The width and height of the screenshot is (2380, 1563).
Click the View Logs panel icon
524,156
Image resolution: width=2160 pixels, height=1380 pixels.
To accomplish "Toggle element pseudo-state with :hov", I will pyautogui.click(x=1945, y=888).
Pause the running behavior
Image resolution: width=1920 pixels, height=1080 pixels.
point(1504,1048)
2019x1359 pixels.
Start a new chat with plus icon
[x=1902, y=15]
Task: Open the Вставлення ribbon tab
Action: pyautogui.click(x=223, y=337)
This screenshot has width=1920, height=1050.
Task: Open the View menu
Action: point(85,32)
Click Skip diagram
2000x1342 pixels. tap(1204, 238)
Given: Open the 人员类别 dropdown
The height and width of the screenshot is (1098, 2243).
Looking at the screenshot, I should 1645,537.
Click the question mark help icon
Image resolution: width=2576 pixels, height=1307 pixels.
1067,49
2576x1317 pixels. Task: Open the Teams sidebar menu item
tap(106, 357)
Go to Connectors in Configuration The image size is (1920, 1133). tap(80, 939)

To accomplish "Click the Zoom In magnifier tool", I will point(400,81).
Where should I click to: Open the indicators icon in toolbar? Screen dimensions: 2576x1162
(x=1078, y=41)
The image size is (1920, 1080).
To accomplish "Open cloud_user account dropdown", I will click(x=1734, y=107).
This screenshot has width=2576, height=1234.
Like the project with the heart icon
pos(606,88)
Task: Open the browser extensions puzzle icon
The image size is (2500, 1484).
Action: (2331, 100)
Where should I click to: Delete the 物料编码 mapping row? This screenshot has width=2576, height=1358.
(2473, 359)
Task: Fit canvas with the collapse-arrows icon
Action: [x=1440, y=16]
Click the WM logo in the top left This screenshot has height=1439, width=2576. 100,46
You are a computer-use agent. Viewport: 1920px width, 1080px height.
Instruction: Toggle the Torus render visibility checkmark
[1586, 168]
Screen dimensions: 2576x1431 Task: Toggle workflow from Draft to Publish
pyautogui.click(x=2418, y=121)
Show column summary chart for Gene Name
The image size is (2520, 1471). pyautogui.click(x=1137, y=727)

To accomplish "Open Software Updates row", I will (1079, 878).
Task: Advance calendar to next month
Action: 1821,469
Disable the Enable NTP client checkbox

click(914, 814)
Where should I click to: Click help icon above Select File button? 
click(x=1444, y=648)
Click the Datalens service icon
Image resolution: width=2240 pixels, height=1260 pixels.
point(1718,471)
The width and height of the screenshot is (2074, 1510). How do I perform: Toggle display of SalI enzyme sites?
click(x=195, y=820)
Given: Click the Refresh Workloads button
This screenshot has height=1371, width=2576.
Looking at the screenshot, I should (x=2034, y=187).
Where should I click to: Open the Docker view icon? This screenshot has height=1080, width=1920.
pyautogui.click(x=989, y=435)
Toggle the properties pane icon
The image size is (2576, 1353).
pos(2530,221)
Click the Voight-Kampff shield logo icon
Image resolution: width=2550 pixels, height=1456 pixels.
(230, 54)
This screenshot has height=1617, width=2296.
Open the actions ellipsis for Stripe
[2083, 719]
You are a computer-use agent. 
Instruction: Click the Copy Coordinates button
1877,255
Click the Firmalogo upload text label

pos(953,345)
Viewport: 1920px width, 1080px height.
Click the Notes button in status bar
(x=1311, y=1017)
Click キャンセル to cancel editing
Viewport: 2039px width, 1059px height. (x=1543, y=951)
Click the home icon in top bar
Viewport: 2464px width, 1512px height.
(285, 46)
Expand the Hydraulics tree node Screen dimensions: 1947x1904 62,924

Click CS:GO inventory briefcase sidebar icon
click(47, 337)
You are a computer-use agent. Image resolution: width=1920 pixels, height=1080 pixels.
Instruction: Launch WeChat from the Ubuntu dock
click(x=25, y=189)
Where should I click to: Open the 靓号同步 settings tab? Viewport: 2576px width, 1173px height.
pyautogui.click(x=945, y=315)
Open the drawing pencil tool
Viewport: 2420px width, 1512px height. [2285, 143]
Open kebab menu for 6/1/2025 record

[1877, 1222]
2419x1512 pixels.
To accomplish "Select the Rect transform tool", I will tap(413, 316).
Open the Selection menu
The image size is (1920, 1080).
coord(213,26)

■ The task
State the count of lines in the material above that include "dropdown", with no other words.

■ The completed task
2